We now compute the generalized linear models corresponding to our design, and then we use it for deriving genes that are simply differentially expressed.
#fitting the models
edgeRFit <- glmFit(edgeRObject, designMatrix)
#testing for disease.status
diseaseGenes <- glmLRT(edgeRFit, coef = 'disease.status')
#top differentially expressed genes
diseaseGenes <- topTags(diseaseGenes, n = dim(counts)[1], p.value = 1)@.Data[[1]]
head(diseaseGenes)
## logFC logCPM LR PValue FDR
## ENSG00000222726.1 1.9491375 6.226780 41.24853 1.340528e-10 8.906471e-08
## ENSG00000222276.1 1.7316262 6.626148 40.72011 1.756700e-10 8.906471e-08
## ENSG00000222626.1 1.7315687 4.241677 28.77293 8.138053e-08 2.750662e-05
## ENSG00000222293.1 0.9002397 5.044431 20.67008 5.456189e-06 1.383144e-03
## ENSG00000207568.1 0.9378403 3.745587 19.34989 1.088255e-05 1.839151e-03
## ENSG00000283165.1 0.9378403 3.745587 19.34989 1.088255e-05 1.839151e-03
Alternatively, we can also check how many genes are differentially expressed taking into account the interaction.
#testing for disease.status and disease.status:sex
diseaseSexGenes <- glmLRT(edgeRFit, coef = c('disease.status', 'sex:disease.status'))
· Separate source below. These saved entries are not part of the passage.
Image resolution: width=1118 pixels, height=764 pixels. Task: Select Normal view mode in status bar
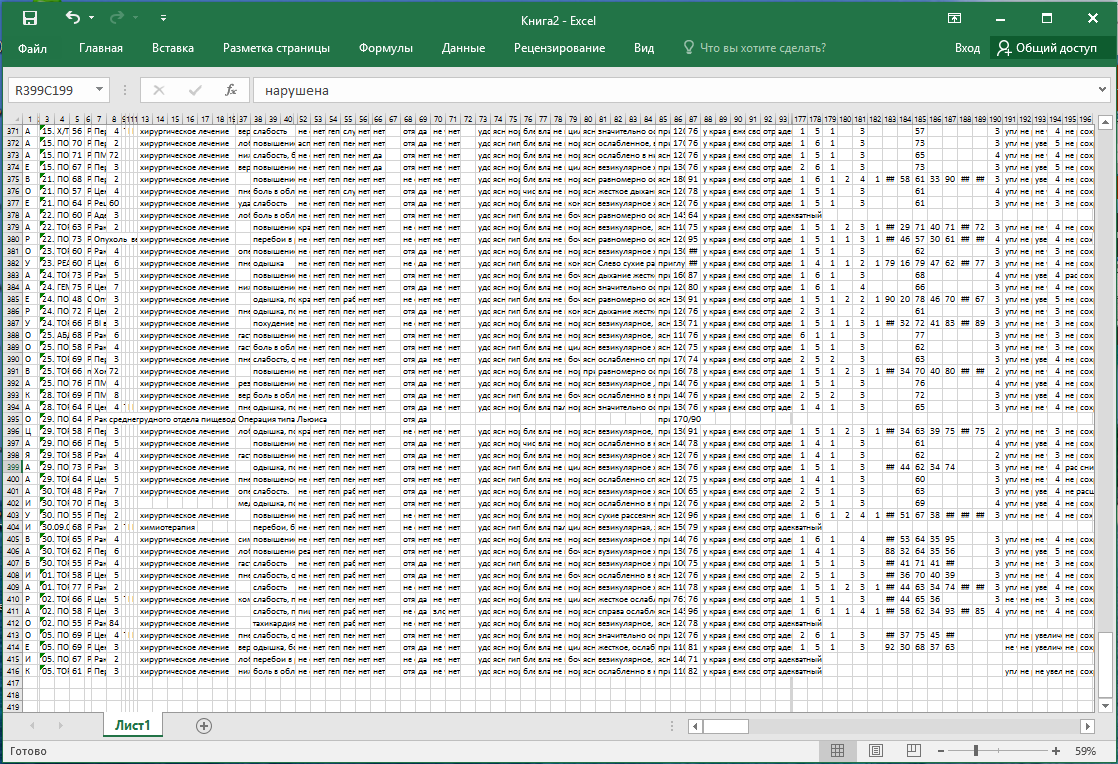[838, 750]
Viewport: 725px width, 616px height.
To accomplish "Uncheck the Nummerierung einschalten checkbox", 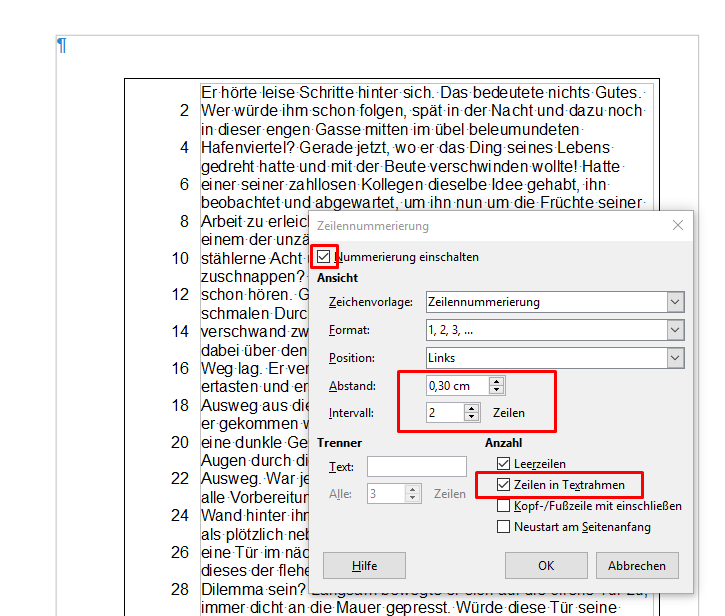I will [x=324, y=257].
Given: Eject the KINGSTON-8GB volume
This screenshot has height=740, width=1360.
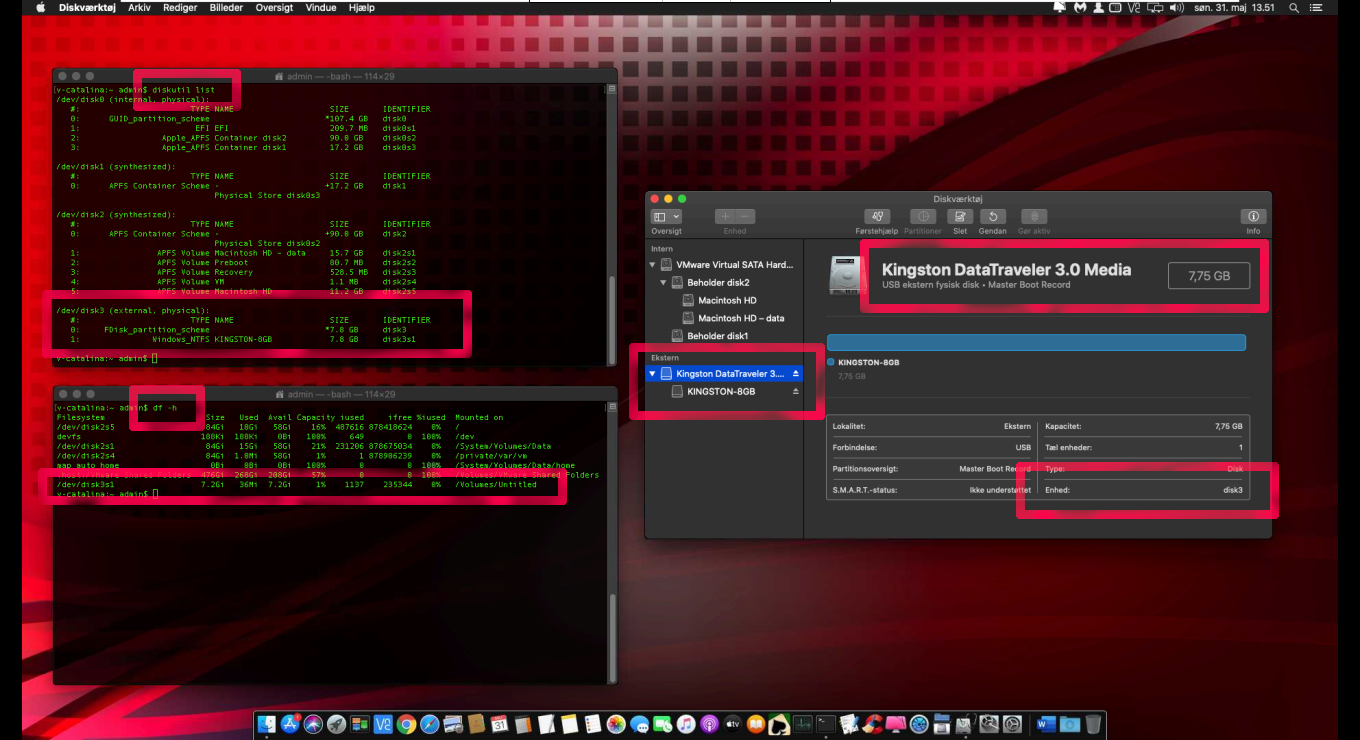Looking at the screenshot, I should coord(796,392).
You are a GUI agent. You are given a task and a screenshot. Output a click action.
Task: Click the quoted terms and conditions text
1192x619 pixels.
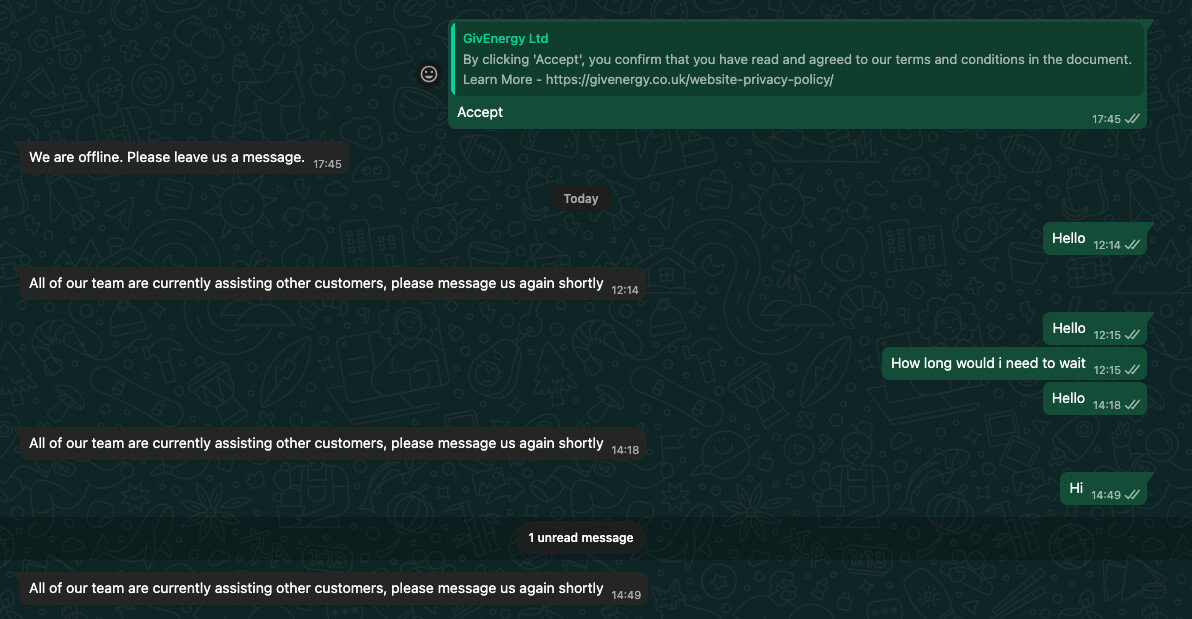797,59
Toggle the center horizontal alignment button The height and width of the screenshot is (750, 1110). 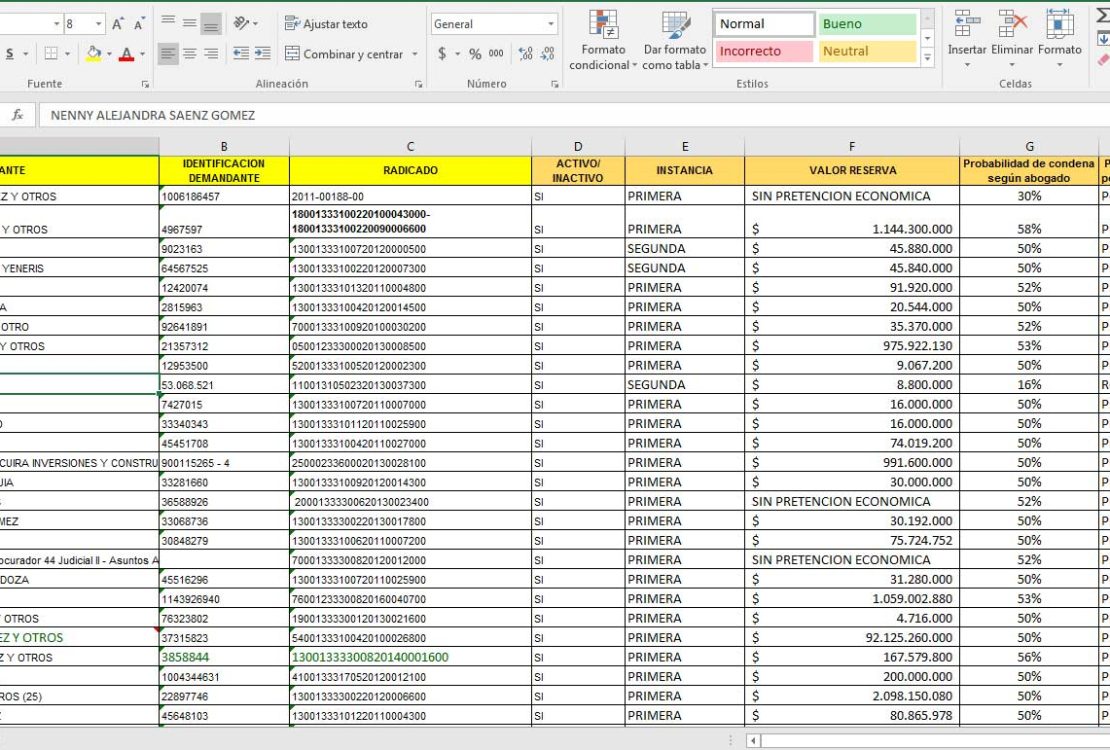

#top differentially expressed genes
diseaseSexGenes <- topTags(diseaseSexGenes, n = dim(counts)[1], p.value = 1)@.Data[[1]]
head(diseaseSexGenes)
## logFC.disease.status logFC.sex.disease.status logCPM
## ENSG00000222726.1 1.9491375 -0.9818470 6.226780
## ENSG00000222276.1 1.7316262 -0.8553260 6.626148
## ENSG00000207021.1 -0.8979103 2.9002475 4.599352
## ENSG00000131126.18 1.0692768 0.1989669 3.697346
## ENSG00000222626.1 1.7315687 -1.1213408 4.241677
## ENSG00000251862.2 -0.3359398 -0.1163393 5.056793
## LR PValue FDR
## ENSG00000222726.1 51.74285 5.810102e-12 3.152159e-09
## ENSG00000222276.1 51.60738 6.217277e-12 3.152159e-09
## ENSG00000207021.1 42.32073 6.459068e-10 2.183165e-07
## ENSG00000131126.18 37.38049 7.637140e-09 1.936015e-06
## ENSG00000222626.1 32.80605 7.520689e-08 1.525196e-05
## ENSG00000251862.2 26.74387 1.558266e-06 2.633469e-04
Let’s check the overlap among differentially expressed genes
#threshold for fdr
threshold <- 0.1;
#genes DE for disease.status
diseaseGenesDE <- rownames(diseaseGenes)[diseaseGenes$FDR <= threshold]
length(diseaseGenesDE)
## [1] 50
#genes DE for disease.status and disease.status:sex
diseaseSexGenesDE <- rownames(diseaseSexGenes)[diseaseSexGenes$FDR <= threshold]
length(diseaseSexGenesDE)
## [1] 91
#overlap
length(intersect(diseaseGenesDE, diseaseSexGenesDE)) / length(union(diseaseGenesDE, diseaseSexGenesDE))
## [1] 0.4842105
This indicates that gender has a large effect on gene deregulation across cancer patients and healthy controls.
DESeq2 is quite similar to edgeR in terms of usability. The two toos are know to provide slightly different results, though. Repeat the analysis with DESeq2 and check the overlap with the edgeR findings.